**Work to be completed**:
Below are entries to return in full. Keep each one exact.

[Stored records]
▬▬▬▬▬▬▬▬▬▬

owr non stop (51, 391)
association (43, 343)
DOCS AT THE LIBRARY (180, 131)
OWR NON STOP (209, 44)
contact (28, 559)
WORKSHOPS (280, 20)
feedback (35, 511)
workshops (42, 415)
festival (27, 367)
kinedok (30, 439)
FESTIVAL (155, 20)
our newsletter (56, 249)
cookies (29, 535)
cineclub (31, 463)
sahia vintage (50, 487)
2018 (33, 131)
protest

▬▬▬▬▬▬▬▬▬▬

**Expected answer**:
owr non stop (51, 391)
association (43, 343)
DOCS AT THE LIBRARY (180, 131)
OWR NON STOP (209, 44)
contact (28, 559)
WORKSHOPS (280, 20)
feedback (35, 511)
workshops (42, 415)
festival (27, 367)
kinedok (30, 439)
FESTIVAL (155, 20)
our newsletter (56, 249)
cookies (29, 535)
cineclub (31, 463)
sahia vintage (50, 487)
2018 (33, 131)
protest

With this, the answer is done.